(Exercise requirements) Give the line with "[Suchen] (187, 360)" again, along with every line below it to the end of the records, word for word.

(Data supplied)
++++++++++++++++++++

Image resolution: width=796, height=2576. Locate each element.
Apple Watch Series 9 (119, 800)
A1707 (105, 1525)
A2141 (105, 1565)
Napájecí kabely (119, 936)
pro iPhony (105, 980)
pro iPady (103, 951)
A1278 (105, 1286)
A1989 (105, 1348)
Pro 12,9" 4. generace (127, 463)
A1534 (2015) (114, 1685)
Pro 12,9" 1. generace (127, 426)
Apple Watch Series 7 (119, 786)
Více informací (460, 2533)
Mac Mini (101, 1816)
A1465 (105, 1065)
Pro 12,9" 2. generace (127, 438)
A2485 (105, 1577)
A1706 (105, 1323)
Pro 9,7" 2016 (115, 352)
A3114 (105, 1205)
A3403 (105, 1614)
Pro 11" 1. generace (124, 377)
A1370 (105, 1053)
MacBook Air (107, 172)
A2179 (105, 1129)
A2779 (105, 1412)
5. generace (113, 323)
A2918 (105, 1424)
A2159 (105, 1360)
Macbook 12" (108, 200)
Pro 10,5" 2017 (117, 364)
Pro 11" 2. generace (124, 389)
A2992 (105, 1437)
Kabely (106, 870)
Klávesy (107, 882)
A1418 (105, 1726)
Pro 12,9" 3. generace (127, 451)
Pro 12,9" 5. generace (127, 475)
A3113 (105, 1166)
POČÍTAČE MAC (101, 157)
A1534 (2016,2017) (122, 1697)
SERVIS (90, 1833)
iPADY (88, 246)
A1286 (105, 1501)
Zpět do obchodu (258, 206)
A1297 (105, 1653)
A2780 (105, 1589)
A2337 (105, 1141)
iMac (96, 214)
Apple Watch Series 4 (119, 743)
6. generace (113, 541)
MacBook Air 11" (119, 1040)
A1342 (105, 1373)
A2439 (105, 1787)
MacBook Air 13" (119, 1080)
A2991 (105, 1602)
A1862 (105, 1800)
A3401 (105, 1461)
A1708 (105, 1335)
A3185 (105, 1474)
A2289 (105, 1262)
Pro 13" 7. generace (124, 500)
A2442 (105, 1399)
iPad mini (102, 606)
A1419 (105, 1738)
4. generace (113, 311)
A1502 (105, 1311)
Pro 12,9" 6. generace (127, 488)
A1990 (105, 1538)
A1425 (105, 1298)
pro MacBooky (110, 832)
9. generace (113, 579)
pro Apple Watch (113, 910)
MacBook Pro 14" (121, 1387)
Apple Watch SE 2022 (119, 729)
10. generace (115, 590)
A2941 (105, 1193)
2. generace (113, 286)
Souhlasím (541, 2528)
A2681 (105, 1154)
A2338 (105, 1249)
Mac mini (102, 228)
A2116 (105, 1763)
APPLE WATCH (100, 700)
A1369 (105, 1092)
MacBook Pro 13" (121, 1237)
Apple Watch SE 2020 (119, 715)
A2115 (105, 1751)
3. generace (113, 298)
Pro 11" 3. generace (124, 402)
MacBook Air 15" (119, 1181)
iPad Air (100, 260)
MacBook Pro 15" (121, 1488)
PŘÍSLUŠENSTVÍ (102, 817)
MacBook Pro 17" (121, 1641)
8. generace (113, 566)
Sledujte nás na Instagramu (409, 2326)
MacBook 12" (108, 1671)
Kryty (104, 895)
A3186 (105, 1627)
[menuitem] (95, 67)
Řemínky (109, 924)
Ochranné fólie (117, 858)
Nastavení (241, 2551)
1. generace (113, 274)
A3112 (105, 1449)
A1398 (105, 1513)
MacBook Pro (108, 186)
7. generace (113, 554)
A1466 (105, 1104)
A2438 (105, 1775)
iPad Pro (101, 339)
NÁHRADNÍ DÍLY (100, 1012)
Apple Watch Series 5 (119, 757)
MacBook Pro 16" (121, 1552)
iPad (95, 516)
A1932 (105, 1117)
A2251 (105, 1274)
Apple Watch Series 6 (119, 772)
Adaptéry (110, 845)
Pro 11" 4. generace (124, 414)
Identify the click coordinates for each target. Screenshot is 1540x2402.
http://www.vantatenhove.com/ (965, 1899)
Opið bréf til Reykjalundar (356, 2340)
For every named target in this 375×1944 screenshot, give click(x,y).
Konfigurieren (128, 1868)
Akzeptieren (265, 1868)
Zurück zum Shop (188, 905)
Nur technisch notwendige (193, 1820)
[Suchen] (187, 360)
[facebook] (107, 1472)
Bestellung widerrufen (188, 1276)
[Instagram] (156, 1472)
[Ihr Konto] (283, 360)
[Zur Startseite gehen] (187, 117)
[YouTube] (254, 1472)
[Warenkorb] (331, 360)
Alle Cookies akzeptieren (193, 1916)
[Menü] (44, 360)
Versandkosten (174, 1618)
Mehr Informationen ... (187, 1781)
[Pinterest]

++++++++++++++++++++

(Reply)
[Suchen] (187, 360)
[facebook] (107, 1472)
Bestellung widerrufen (188, 1276)
[Instagram] (156, 1472)
[Ihr Konto] (283, 360)
[Zur Startseite gehen] (187, 117)
[YouTube] (254, 1472)
[Warenkorb] (331, 360)
Alle Cookies akzeptieren (193, 1916)
[Menü] (44, 360)
Versandkosten (174, 1618)
Mehr Informationen ... (187, 1781)
[Pinterest]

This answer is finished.